Biofluorescence

Biofluorescence has always intrigued scientists. The discovery of the green fluorescent protein in Cnidaria has enabled a myriad of molecular techniques upon which much research and modern medicine is now dependent. Fluorescence occurs as specialized molecules called chromophores absorb high energy wavelength light and become excited bumping electrons to higher energy orbits (Matz et al 2002). The chromophores then relax re-emitting the light with additional energy release such that it is released at a lower wavelength (Matz et al 2002).

Fluorescing chromophores are often only active when held within a specific protein residue structure, the most famous of which is Green Fluorescent Protein (GFP) mentioned above (Shimomura 2005). GFP was first discovered in Aequoria victoria in 1961 and since then has become a crucial marker for gene expression (Shimomura 2005). GFP-like proteins have been identified spanning many wavelengths, including red fluorescent proteins (Peterson et al 2003). E. quadricolor expresses both a GFP and a unique far-red shifted RFP eqFP611 which emits light maximally at 611 nm. (Peterson et al 2003). This is the highest natural emission maximum yet recorded (Peterson et al 2003). The discovery of eqFP611 is important for multicolour microscopy and it has superior applications in tissue and full body imaging (Piatkevich et al 2010).

The presence of fluorescent proteins in E. quadricolor at Heron Island was investigated in a small study using fluorescing microscopy. In, particularly, I aimed to broadly characterize the distribution of GFP and RFP across an individual's epithelial tissue. Images were taken of both live specimens on the island and sectioned tentacles back at the University of Queensland.

On the Island

A live specimen, relaxed using MgCl, were observed under an Olympus SZx16 fluorescing dissecting microscope, whilst at Heron Island Research Station. The anemone was found to fluoresce detectably under two channels; GFP and RFP2. The excitation and emission spectrums for each channel are recorded in Table 1.

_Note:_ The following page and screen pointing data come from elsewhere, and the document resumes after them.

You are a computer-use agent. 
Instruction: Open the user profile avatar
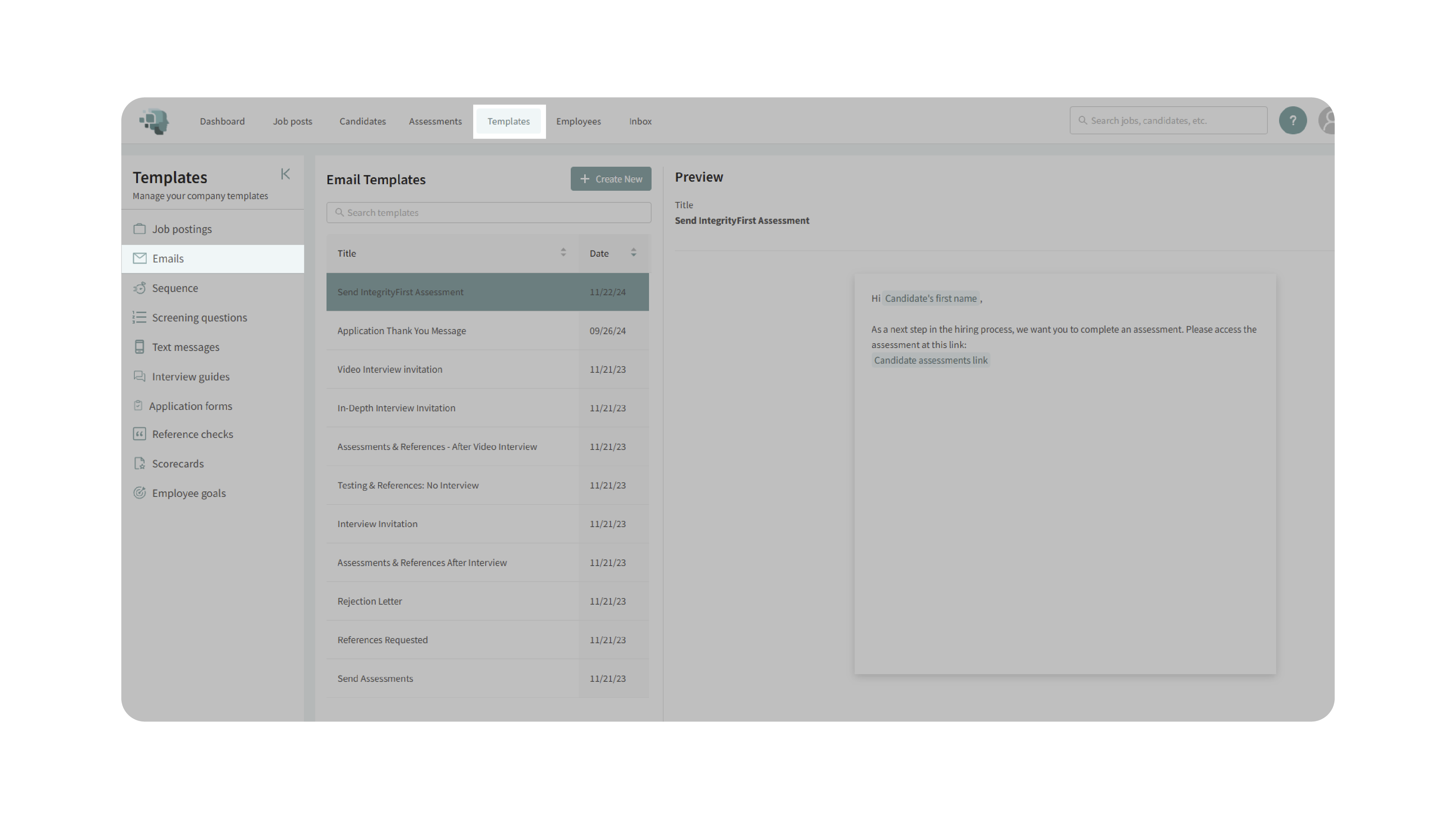coord(1326,121)
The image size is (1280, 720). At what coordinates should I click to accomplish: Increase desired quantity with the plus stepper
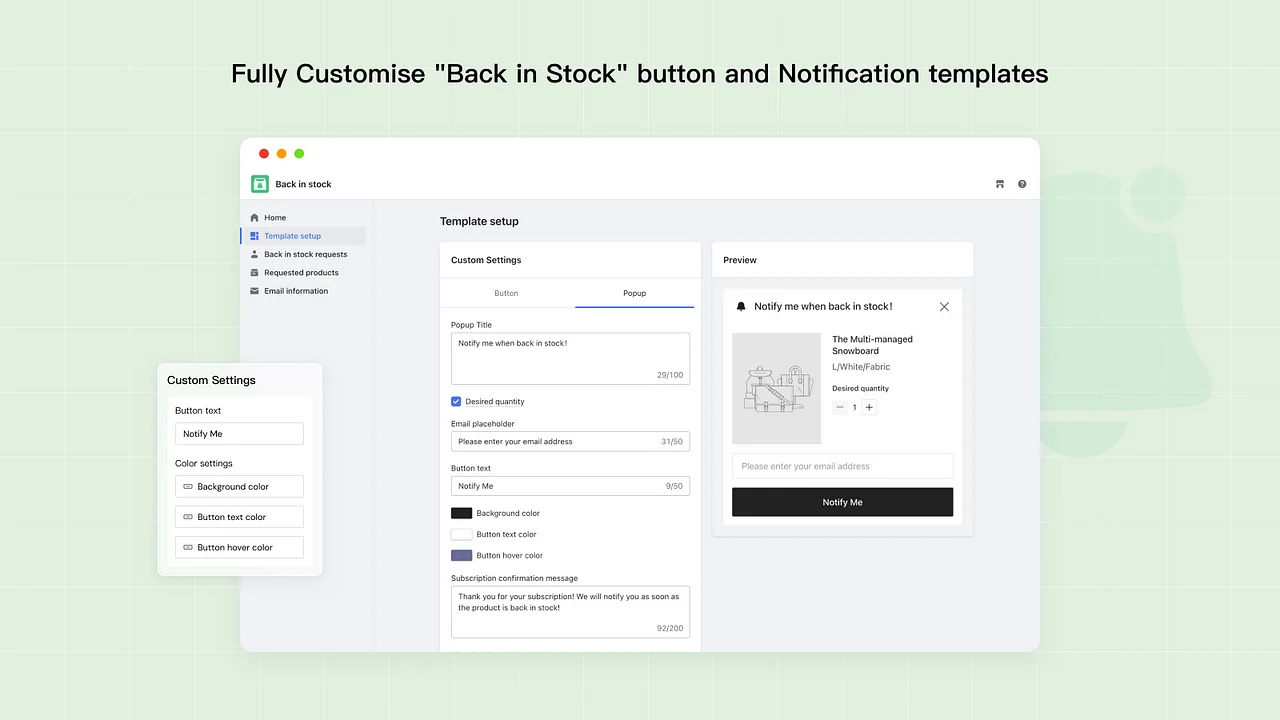[x=868, y=407]
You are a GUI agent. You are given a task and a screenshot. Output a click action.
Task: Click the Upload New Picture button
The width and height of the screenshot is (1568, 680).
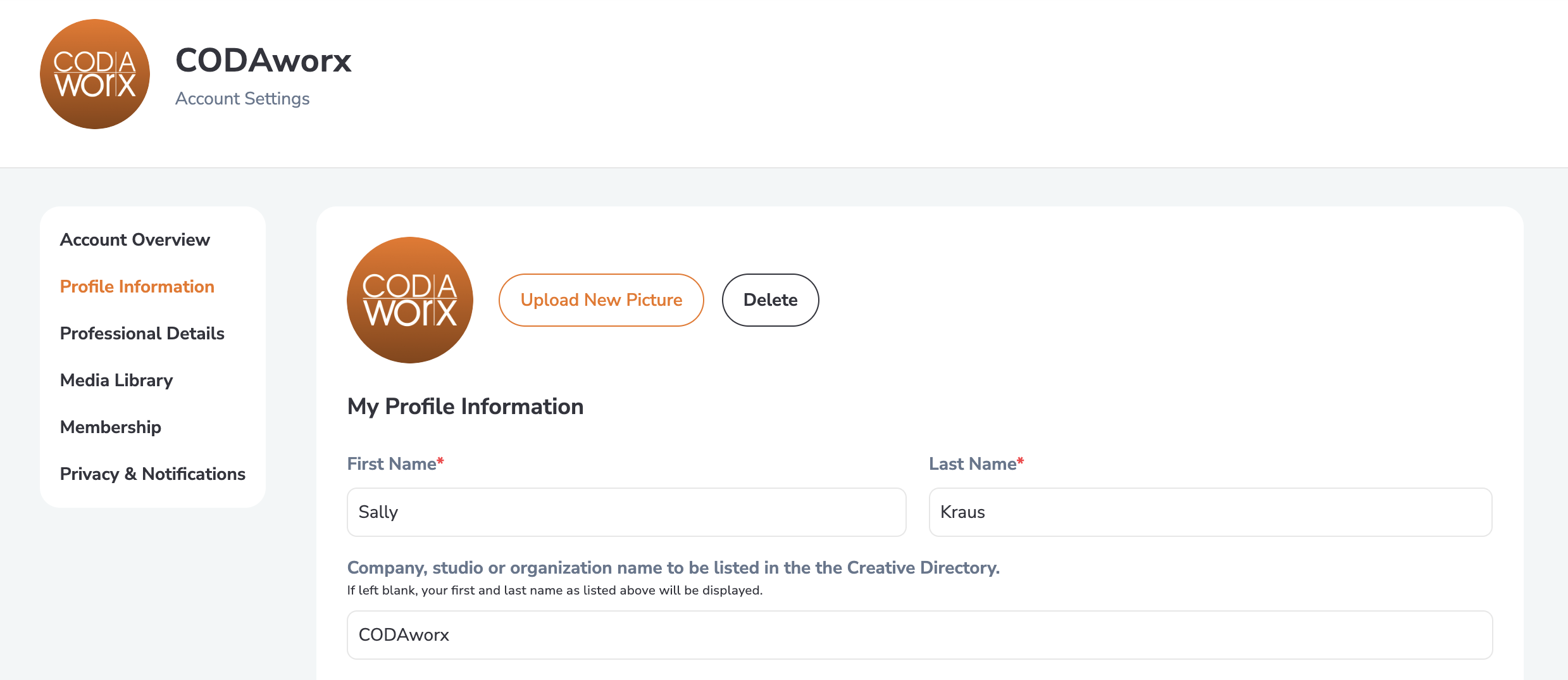(x=601, y=300)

  Table 1: Excitation and Emission wavelength spectrum (nm) for GFP and RFP2 filters of Olympus SZx16

Images revealed that fluorescence was not constant across the anemone. Under GFP, tentacle tips fluoresced most strongly with limited fluorescence also observed along the tentacle trunks and oral disk (Figure 1). Fluorescence under RFP2 was concentrated at the distal end of the tentacles except for the extreme tip with little or no fluorescence on the oral disk (Figure 1).

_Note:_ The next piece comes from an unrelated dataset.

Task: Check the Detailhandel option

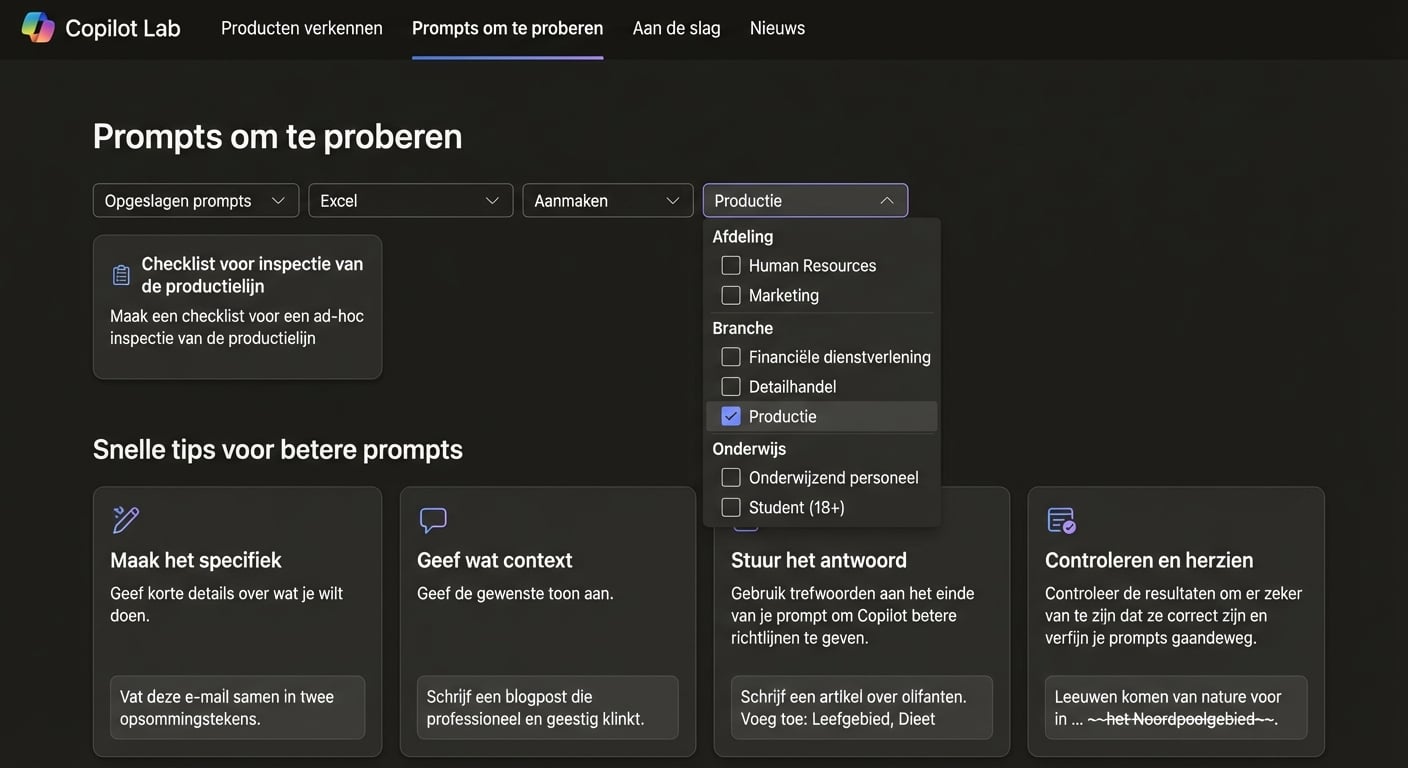Action: 730,386
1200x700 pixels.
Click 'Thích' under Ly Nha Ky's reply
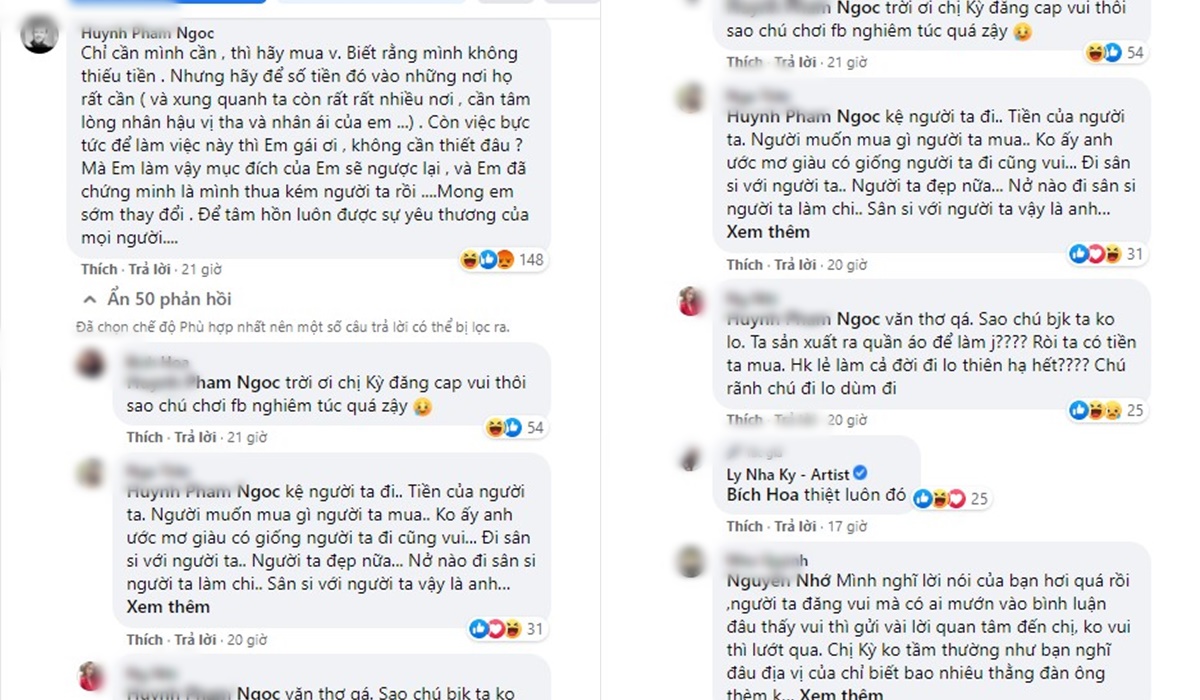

To investigate the distribution of GFP and RFP more closely a single tentacle was removed from this specimen and prepared for sectioning back at the university of Queensland. Whilst on Heron Island the anemone was relaxed with MgCl and the single tentacle was removed and fixed in 4% paraformaldehyde diluted in saltwater and left for 24 hours. The tentacle was then stepped into ethanol for preservation and transport to the University of Queensland.



At University of Queensland

At the university the tentacle was sectioned across a sagittal cross-section and mounted on slides. The slides were stained with DAPI (blue) and phalloidin. DAPI (blue) fluoresces blue at 461 nm and binds to A-T rich regions highlighting cell nuclei and Phalloidin fluorescing green at 600 nm, binding to actin filaments and therefore highlighting muscle fibers. Cover slips were attached using pro-line gold and slides were refrigerated before examination under a Nikon Inverted Eclipse Ti fluorescing compound scope.

The sectioned tentacles revealed similar patterns of fluorescence as live specimens. Figure 2A shows GFP fluorescing most strongly at the tentacle tip whilst RFP fluorescing at the distal end but back from the extreme tip. Reducing the exposure of the the green channel during post processing revealed that RFP is present at the tentacle tip, however perhaps at lower quantities such that maybe ordinarily masked by GFP (Figure 2B&C). The application of DAPI blue stain clearly reveals the hollow nature of the tentacle with the internal surface of tentacle tissue visible (Figures 2A,B and C). Staining with Phalloidin, which fluoresces, green reveals circular muscular filaments (Figure 2D). However, staining with this dye makes it difficult to discern the true expression of GFP given both fluoresce green. However, the distal tip is thought contain high concentration of GFP not stain as the level of fluorescence at the tip is well beyond that else where thought to represent muscle fibers (Figure 2A).